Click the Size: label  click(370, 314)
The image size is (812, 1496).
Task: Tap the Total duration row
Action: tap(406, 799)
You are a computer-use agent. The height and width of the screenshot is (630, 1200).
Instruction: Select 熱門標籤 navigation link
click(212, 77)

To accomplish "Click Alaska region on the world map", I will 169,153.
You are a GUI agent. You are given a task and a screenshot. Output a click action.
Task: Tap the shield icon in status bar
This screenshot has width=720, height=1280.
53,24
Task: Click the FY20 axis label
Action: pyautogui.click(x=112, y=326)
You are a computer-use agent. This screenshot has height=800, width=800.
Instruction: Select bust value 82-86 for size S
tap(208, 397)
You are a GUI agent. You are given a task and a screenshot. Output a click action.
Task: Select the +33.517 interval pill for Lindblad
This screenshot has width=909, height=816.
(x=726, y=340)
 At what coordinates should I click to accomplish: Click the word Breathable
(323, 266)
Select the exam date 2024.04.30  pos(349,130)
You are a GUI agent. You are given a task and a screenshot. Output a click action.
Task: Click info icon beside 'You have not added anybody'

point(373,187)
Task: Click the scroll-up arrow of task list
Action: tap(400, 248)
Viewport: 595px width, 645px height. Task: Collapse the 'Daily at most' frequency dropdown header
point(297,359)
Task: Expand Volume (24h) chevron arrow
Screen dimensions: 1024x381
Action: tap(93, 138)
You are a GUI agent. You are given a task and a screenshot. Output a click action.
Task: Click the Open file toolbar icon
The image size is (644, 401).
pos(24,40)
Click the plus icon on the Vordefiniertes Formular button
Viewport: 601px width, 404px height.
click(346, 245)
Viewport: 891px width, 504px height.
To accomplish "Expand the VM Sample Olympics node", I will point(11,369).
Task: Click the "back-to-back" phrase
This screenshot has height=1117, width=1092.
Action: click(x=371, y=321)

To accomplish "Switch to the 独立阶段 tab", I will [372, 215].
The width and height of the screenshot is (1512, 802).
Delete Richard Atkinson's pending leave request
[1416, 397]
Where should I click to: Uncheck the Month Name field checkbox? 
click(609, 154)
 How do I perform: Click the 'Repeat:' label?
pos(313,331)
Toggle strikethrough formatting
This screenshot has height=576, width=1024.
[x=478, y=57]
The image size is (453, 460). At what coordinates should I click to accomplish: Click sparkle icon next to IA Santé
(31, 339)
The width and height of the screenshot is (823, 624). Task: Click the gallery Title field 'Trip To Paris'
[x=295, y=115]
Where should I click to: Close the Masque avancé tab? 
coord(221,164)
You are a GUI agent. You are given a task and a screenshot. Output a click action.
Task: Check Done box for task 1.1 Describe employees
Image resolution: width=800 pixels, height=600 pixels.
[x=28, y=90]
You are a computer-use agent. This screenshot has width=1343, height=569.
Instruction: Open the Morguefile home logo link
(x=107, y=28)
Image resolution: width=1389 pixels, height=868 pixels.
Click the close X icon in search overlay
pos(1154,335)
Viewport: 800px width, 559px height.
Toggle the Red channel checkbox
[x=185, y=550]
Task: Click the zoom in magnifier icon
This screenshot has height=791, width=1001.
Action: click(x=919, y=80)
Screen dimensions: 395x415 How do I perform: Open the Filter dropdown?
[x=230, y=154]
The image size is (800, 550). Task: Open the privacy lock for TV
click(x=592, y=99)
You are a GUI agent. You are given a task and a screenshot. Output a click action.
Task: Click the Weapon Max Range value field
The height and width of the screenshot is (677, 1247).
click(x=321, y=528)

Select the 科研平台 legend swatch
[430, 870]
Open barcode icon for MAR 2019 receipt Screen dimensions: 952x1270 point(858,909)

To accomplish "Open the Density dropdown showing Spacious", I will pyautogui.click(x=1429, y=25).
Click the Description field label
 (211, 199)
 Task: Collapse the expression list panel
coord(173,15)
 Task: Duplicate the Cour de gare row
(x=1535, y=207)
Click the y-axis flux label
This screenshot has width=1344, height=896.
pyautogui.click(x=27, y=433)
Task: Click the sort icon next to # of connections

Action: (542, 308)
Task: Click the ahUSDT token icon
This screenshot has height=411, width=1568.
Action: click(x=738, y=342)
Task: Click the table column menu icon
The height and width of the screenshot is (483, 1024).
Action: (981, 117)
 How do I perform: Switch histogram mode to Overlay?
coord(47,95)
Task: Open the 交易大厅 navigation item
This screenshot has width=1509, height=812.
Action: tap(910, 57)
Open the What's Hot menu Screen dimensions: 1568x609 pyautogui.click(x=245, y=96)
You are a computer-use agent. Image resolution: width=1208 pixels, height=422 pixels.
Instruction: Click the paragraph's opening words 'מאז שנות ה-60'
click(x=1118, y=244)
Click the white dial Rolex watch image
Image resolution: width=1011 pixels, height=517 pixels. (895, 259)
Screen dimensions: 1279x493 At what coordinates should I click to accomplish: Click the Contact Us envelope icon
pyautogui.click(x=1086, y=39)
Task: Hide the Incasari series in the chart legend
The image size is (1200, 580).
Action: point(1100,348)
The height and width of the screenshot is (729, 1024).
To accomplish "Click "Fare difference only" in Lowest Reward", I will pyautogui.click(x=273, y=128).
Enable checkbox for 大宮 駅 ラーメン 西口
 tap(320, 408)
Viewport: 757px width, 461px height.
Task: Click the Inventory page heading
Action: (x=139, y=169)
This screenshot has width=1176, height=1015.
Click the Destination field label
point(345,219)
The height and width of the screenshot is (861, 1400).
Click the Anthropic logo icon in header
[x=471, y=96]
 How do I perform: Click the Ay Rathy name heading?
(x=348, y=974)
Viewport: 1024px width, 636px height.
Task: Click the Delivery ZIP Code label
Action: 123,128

=-=-=

• [Problem to solve]:
Reproduce exactly the entries above, limited to the lines from the one with "has height=800, width=800." through the one with "Select the exam", both included.

• [Result]:
You are a computer-use agent. This screenshot has height=800, width=800.
Instruction: Select bust value 82-86 for size S
tap(208, 397)
You are a GUI agent. You are given a task and a screenshot. Output a click action.
Task: Select the +33.517 interval pill for Lindblad
This screenshot has width=909, height=816.
(x=726, y=340)
 At what coordinates should I click to accomplish: Click the word Breathable
(323, 266)
Select the exam date 2024.04.30  pos(349,130)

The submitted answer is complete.